Segment Start: Text for analysis

A new discovery in northern Saskatchewan, Canada could quickly become one of the top ten uranium deposits in the world. MacArthur River, also located in Saskatchewan, is widely agreed to be the largest deposit, containing high grades of uranium totaling about 324 million pounds.
This new discovery, called Patterson Lake South, has only had a few holes drilled and is already shown to contain around 50 million pounds of uranium at high grade. Given that high grade, and the fact that uranium mineralization was found in each of the first four zones, analysts are already expecting there to be 100 million pounds of uranium, or more.
The discovery was made via a joint venture between the companies Alpha Minerals (TSX-V: AMW) and Fission Uranium (TSX-V: FCU). It contains the largest uranium boulder field in the Athabascan Basin, and radioactivity readings for samples from the first four zones were reported as "off the chart."
Once a potential deposit reaches reserve estimates totaling 50 million pounds or more, the major drilling companies, like Cameco, Denison, Areva, and others, start to get interested in acquiring it. These uranium majors will soon start sniffing around the Patterson Lake project, if they haven't already.
Current valuation estimates show the Patterson Lake deposit, even at only 50 million pounds of uranium, could fetch a buyout price between $500 million and $750 million. Since it's a 50-50 joint venture, that equates to between $250 million and $375 million for both Alpha Minerals and Fission Uranium.
As an investor, you should keep your eye on the Patterson Lake deposit and those two companies. Each have market capitalizations well below $200 million, meaning impressive upside for each if a buyout offer ever happens.

Segment End: Text for analysis

→ **How to complete this task**:
Transcribe the passage of the Patterson Lake uranium discovery text starting with "As an investor, you" and going on through "offer ever happens.".

Segment Start: Extracted records

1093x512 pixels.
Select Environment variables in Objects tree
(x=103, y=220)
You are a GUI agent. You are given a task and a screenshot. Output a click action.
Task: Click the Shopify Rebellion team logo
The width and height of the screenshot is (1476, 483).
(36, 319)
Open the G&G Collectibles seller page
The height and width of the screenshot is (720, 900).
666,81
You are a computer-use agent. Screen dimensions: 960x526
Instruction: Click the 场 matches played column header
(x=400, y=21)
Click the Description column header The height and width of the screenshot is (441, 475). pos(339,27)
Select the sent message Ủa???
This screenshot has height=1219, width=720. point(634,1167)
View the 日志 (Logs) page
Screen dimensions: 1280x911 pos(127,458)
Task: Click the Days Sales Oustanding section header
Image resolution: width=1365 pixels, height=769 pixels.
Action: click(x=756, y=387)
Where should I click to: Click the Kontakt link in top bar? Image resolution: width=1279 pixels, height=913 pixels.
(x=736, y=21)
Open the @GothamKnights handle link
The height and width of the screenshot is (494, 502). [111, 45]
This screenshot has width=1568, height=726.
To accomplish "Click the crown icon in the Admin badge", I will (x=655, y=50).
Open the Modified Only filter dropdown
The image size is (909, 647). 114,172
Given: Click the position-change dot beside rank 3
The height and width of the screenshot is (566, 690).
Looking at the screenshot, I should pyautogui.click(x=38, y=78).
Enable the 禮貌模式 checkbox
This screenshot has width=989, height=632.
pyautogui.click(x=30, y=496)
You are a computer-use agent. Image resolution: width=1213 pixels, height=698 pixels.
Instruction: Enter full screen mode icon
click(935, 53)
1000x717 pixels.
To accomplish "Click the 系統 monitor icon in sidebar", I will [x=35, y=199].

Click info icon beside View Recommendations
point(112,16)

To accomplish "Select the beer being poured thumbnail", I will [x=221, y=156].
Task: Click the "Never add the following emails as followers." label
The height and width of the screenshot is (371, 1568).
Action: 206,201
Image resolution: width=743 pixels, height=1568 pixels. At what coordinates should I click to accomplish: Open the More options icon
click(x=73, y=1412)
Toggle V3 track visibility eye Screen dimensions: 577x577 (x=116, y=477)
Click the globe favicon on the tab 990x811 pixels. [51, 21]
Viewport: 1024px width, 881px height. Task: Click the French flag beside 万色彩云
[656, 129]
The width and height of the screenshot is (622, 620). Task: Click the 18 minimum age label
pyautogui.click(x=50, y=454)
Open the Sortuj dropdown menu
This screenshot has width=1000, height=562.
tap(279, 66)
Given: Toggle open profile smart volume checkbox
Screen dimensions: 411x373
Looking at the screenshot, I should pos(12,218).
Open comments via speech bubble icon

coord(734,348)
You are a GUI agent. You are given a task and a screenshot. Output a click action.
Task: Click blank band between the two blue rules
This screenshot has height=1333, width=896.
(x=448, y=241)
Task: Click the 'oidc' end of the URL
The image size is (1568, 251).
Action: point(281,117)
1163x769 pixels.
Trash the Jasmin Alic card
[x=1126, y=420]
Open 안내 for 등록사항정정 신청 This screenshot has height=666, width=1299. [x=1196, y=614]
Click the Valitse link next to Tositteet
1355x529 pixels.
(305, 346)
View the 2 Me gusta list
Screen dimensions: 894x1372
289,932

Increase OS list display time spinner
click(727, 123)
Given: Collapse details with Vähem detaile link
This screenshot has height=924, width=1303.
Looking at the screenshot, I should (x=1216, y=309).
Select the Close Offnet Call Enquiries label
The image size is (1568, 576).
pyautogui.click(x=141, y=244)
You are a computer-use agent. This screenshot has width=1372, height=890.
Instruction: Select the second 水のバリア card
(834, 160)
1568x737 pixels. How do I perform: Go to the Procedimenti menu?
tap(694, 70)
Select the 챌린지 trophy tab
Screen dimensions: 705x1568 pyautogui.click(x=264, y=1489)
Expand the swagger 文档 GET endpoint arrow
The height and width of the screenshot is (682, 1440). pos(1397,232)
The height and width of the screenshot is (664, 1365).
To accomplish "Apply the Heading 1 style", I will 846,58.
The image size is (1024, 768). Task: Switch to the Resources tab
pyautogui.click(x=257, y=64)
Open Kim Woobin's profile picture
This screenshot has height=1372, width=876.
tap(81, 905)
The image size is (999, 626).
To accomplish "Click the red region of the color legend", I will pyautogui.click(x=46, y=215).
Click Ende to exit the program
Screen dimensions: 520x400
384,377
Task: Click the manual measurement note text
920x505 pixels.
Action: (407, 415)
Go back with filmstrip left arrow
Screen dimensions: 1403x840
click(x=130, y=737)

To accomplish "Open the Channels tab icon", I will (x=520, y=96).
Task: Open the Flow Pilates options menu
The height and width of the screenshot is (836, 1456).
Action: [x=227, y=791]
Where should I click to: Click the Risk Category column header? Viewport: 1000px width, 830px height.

Segment End: Extracted records

→ **Task response**:
As an investor, you should keep your eye on the Patterson Lake deposit and those two companies. Each have market capitalizations well below $200 million, meaning impressive upside for each if a buyout offer ever happens.